AS: O tak! Znika niemal w mgnieniu oka! Transportujemy też z Grecji ser feta i oliwki. Czasami przywozimy też z greckich wakacji chałwę. Grecy mają także fantastyczny miód, zwłaszcza attycki. Poza tym w naszym domu je się też koźlinę.
Od paru lat na Wielkanoc wyjeżdżamy do Grecji. Ja jestem bardzo przywiązany do tradycji i nie wyobrażam sobie Świąt Bożego Narodzenia bez prawdziwej choinki i karpia. Ale jednocześnie robi na mnie ogromne wrażenie pascha w Grecji ze światłem i radością, której u nas nie ma. Greckie Zmartwychwstanie jest liturgicznie ważniejszym świętem niż Boże Narodzenie.

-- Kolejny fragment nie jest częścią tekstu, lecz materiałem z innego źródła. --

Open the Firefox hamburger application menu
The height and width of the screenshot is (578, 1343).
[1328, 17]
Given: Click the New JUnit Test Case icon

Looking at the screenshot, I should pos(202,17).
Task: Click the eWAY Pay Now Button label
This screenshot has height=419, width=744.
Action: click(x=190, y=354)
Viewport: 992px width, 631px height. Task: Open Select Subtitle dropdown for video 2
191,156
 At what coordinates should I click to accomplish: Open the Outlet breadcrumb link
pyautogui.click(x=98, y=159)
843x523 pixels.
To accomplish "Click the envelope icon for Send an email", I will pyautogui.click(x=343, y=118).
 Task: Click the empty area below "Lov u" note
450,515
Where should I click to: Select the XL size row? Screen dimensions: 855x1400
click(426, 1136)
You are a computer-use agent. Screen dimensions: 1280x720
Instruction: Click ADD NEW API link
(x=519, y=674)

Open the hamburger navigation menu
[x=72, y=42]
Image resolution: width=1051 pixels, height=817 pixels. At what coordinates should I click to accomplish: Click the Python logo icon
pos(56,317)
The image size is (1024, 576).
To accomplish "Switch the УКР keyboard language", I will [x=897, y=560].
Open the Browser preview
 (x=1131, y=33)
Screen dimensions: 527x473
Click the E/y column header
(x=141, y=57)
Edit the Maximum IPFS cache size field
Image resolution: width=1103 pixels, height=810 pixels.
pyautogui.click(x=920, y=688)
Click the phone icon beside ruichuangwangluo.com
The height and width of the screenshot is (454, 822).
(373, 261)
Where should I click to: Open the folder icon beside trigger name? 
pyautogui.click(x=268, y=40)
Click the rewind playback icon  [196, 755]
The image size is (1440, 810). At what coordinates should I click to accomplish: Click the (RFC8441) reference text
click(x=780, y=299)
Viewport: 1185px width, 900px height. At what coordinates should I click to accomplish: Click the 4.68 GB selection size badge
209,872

Fot. Bartłomiej KędzioraALW: U nas przecież też…
AS: Teoretycznie tak, ale czy nastrojowo? Klimat bożonarodzeniowy jest wszechogarniający! W Grecji natomiast Wielkanoc to radość niebywała, nafaszerowana fajerwerkami.

ALW: A które typowo greckie dania często pojawiają się na Państwa stole?
AS: Z pewnością pita, którą piecze moja żona, przy czym jeśli ma czas i jest w dobrym nastroju, to sama przyrządza płatki ciasta, czyli filo, ale można też kupić je gotowe w sklepie. Takie ciasto faszeruje się potem różnymi nadzieniami, od słodkich zaczynając, a na całkiem wytrawnych kończąc.
MS: Najbardziej typowym nadzieniem jest ser feta z cebulą. Może być też z dodatkiem szpinaku, porów albo z cukinią.
AS: W Grecji nadziewają pitę także mięsem. W ogóle pita pełni tam taką rolę jak u nas obwarzanek. Stoją budki z brytfannami, gdzie obsługujący kroją pitę na plasterki. To bardzo popularna przekąska. Poza tym często mamy też w domu greckie trunki, np. metaksę, na którą ja mówię „babski koniak”; kobiety ją bardzo lubią, bo ma piękny kwiatowy bukiet. Żałuję, że nie mamy dostępu do greckich słodyczy, bo nie potrafimy ich robić, a trudno je eksportować z Grecji. To przede wszystkim syropiasta, czyli nasączone słodkim syropem ciasta. Są one zwykle podobne do ciasta francuskiego, zawierają dużo rozmaitych bakalii i są nieprawdopodobnie słodkiewino o dużej zawartości cukru naturalnego lub dodanego...
MS: Dlatego podawane są z dużą szklanką wody.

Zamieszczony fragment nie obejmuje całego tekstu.